腱鞘炎と関節痛の違いとは?基本の理解を深めよう
私たちが手や足を動かすときには、多くの筋肉や骨、そして関節や腱が関わっています。
その中でもよく耳にする「腱鞘炎」と「関節痛」。
似ている名前ですが、実は全く違う病気や症状を指しているのです。
まずは基本から違いを確認しましょう。
腱鞘炎は、筋肉と骨をつなぐ腱を包んでいる「腱鞘(けんしょう)」という鞘(さや)が炎症を起こす状態です。
一方、関節痛は骨と骨のつなぎ目にある関節部分で痛みが生じることで、関節自体の問題や周囲の組織の病気の可能性があります。
このように、腱鞘炎は腱やその包みの炎症で、関節痛は関節まわりの痛みという風に、原因となる場所が違うのが特徴です。
同じ手や指が痛む場合でも、痛みの場所や状態に注目することで、どちらが原因かを見極められます。
分かりやすい言葉で言うと、腱鞘炎は「腱のケースが炎症して痛む」、関節痛は「骨と骨のつなぎ目が痛む」ということになります。
それでは、次にそれぞれの症状や特徴を詳しく見ていきましょう。
腱鞘炎の症状や原因、治療法について
腱鞘炎は、よく指や手首に起こることが多いです。
いわゆる「スマホ腱鞘炎」や「ばね指(ばねゆび)」も含まれます。
主な症状は次の通りです。
- 指や手首の痛み・熱感・腫れ
- 動かすとカクカクする、あるいは動かしにくい
- 指が突然曲がったまま戻らない(ばね指)
原因は、指や手首の使い過ぎで長時間同じ動作を続けることが多いです。
パソコン作業やスマホの操作、楽器の演奏などが代表的なものですね。
治療としては、使い過ぎを避けることが第一です。
それに加えて、炎症を抑えるためにアイシングや安静、場合によっては湿布や痛み止めの薬を使います。
症状が重い場合は、病院でステロイド注射や腱鞘の手術が行われることもあります。
正しい対処を行えば、きちんと治ることがほとんどですが、繰り返すと慢性化してしまうので注意が必要です。
早めに気づいて、無理をしないことが大切です。
関節痛の原因と見分け方、対処方法
関節痛は腱鞘炎とは違い、関節そのものやその周囲の炎症、あるいは病気によって起こる痛みです。
例えば以下のような原因があります。
- 関節リウマチや変形性関節症などの慢性の関節疾患
- 関節に負担がかかりすぎたための使いすぎ
- 外傷や打撲による炎症
症状としては、
- 関節の痛みだけでなく、腫れや熱感
- こわばりや動かしにくさ
- 関節の変形が見られる場合もある
腱鞘炎と違って、関節痛は関節付近の痛みであり、動きが制限されることが多いのが特徴です。

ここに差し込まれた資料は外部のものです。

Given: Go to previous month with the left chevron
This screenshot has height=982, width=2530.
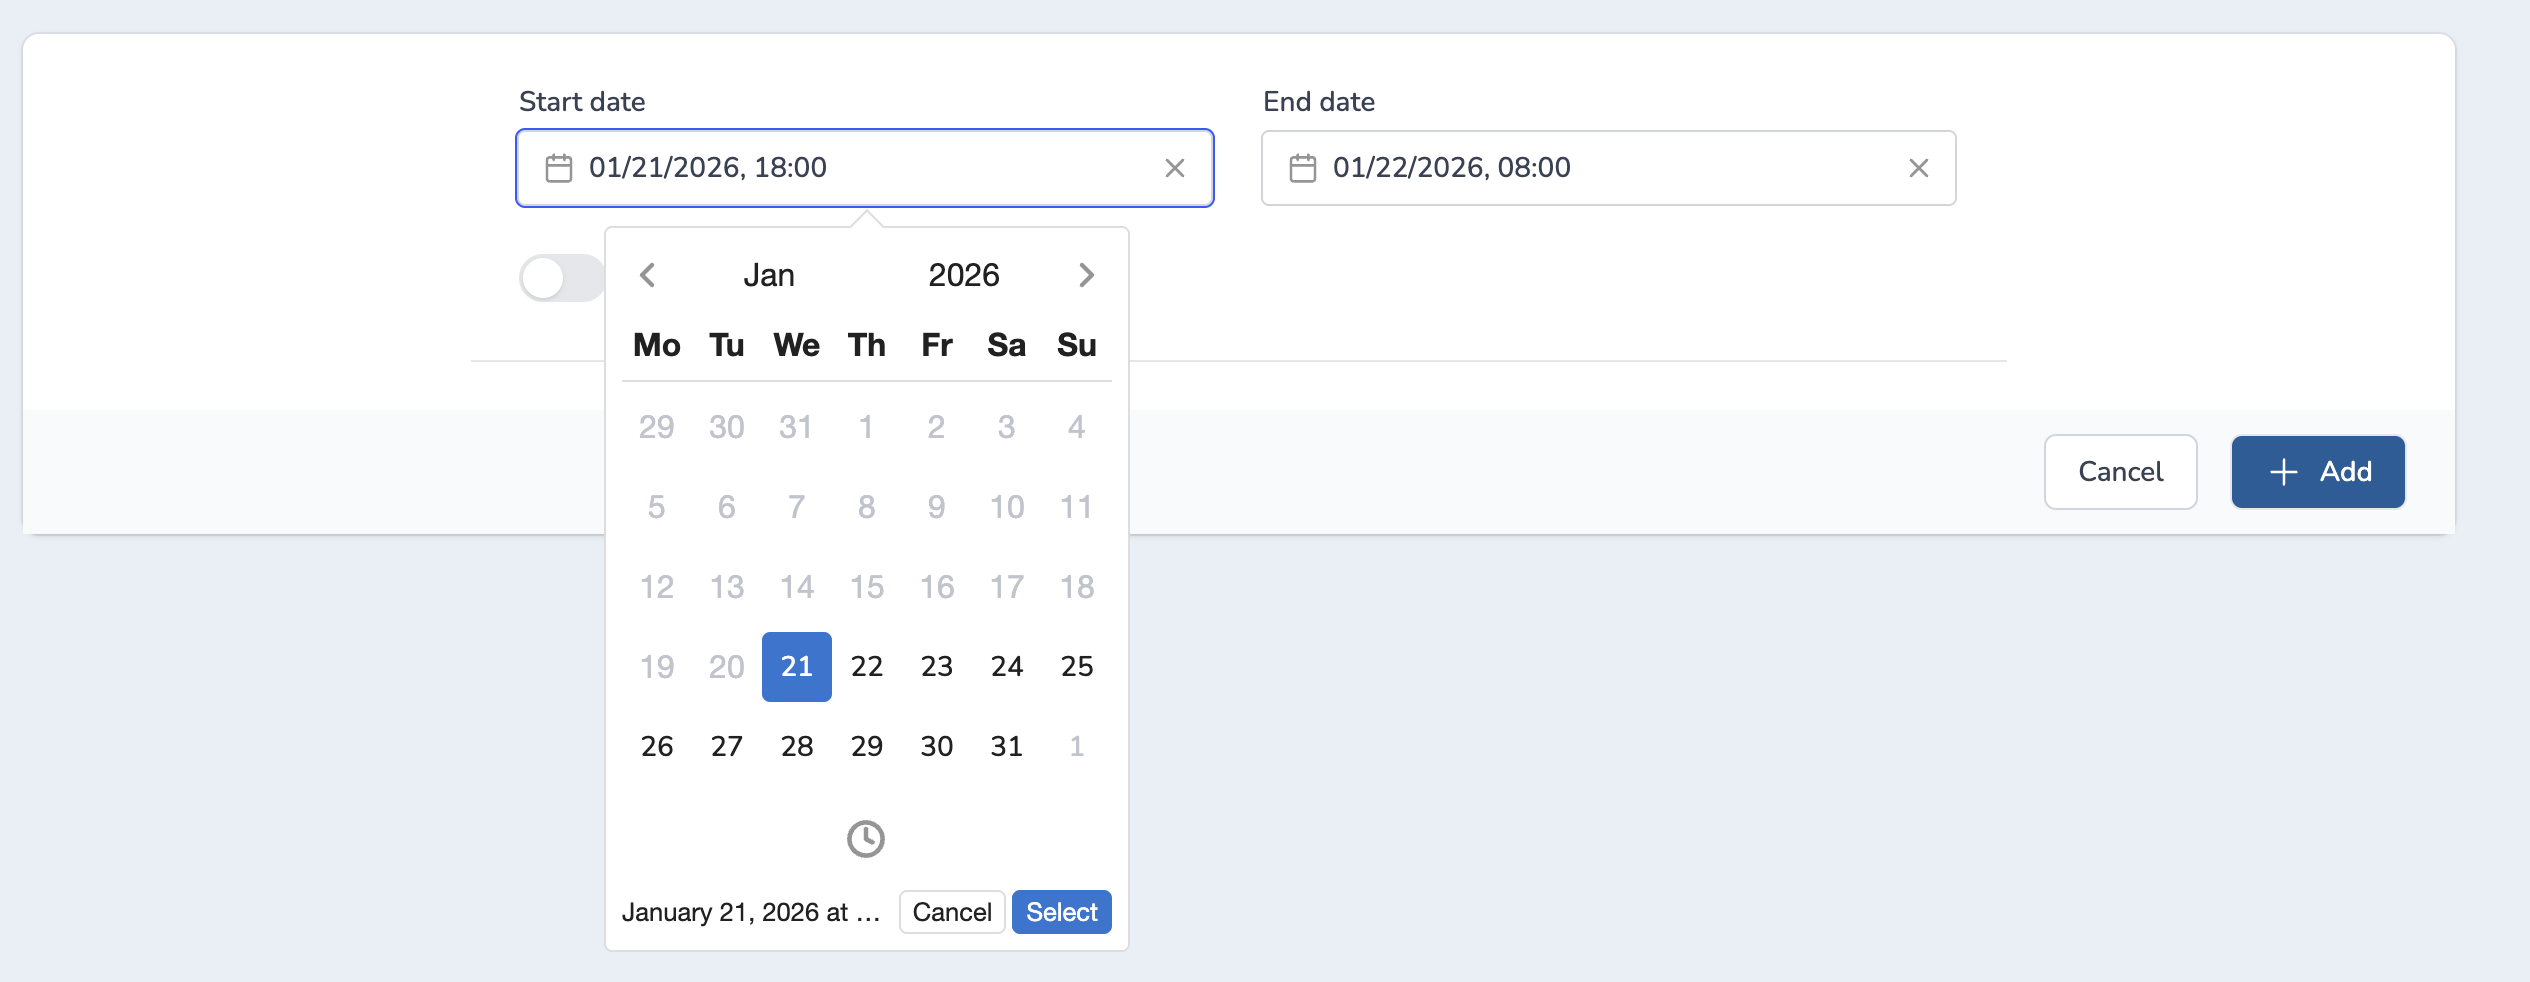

関節痛の対処では、原因しだいですが、炎症を抑える薬やリハビリ、適度な運動が効果的です。
特に関節リウマチなどの場合は、早期の専門的治療が大事になってきます。
また、変形性関節症では体重管理や生活習慣の改善も必要です。
日常生活で無理をせず、気になる痛みは専門家に相談しましょう。
腱鞘炎と関節痛の違いをまとめた表
ここまでの内容を分かりやすく表にしてみました。
項目 | 腱鞘炎 | 関節痛 |
---|---|---|
痛む場所 | 腱や腱鞘(主に指や手首の腱の通り道) | 骨と骨のつなぎ目である関節部分 |
主な症状 | 痛み、腫れ、熱感、指の動きの異常(ばね指など) | 痛み、腫れ、こわばり、関節の変形 |
原因 | 使いすぎ、同じ動作の繰り返しによる炎症 | 関節疾患、負担・外傷、慢性的な変形 |
治療法 | 安静、アイシング、薬物治療、場合によって注射・手術 | 薬物療法、リハビリ、生活習慣改善、専門的治療が重要 |
このように、症状や原因、治療法が異なるため、自己判断せず医師に相談することが大切です。

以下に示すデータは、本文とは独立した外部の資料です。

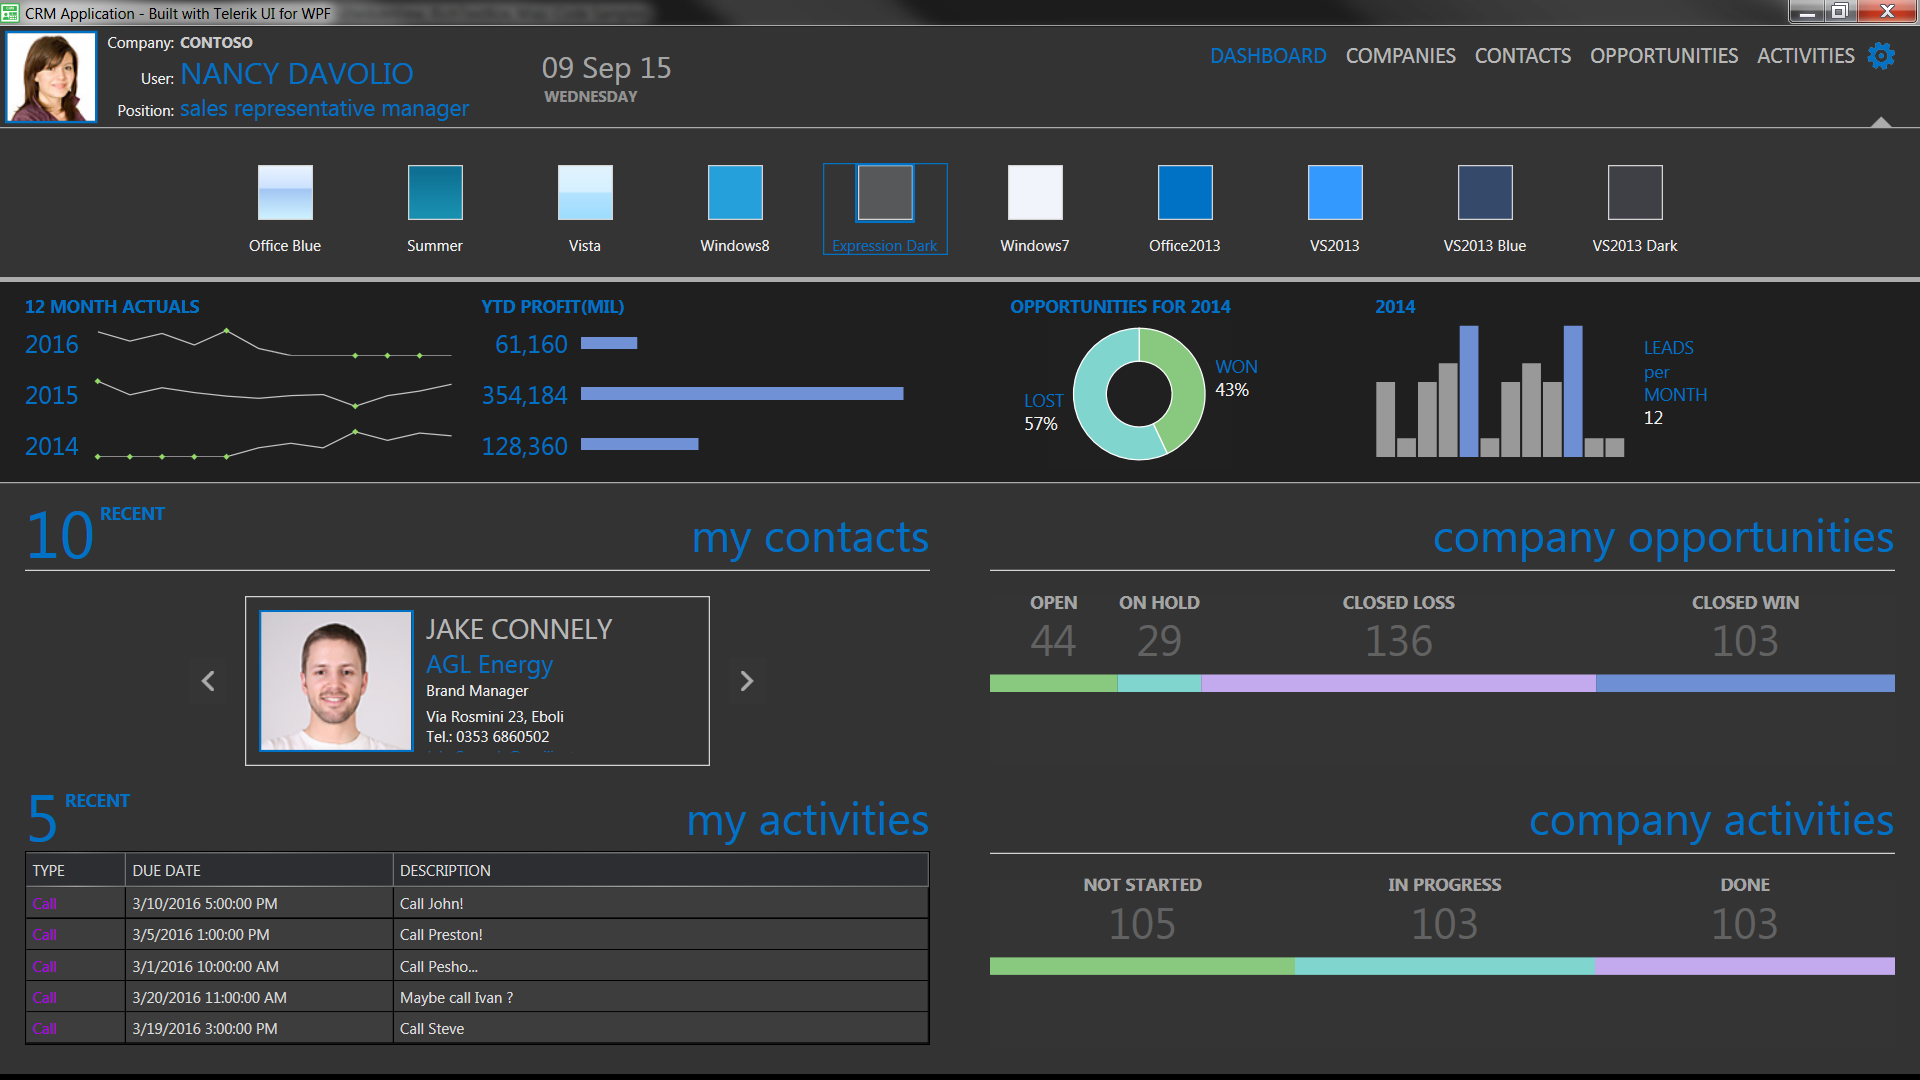Choose the Summer theme icon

まとめると、腱鞘炎は主に筋肉を骨に繋ぐ腱の周りの炎症、関節痛は骨同士を繋ぐ関節部分の痛みという違いがあります。
どちらも放置せず早めの対策で、健康な手足を保ちましょう。
腱鞘炎のなかでも"ばね指"というのは面白い現象です。指の曲げ伸ばしのときに、腱鞘が炎症で狭くなり腱の動きがスムーズでなくなります。すると指を曲げたときに引っかかりが生じ、カクンと弾けるように動くのです。この症状の名前が"ばね指"。実はこれ、昔のばね仕掛けのオモチャの動きに似ていて名前がつけられました。指の小さなトリックですが、日常の中で起きる体の不思議な仕組みの一つなんですよ。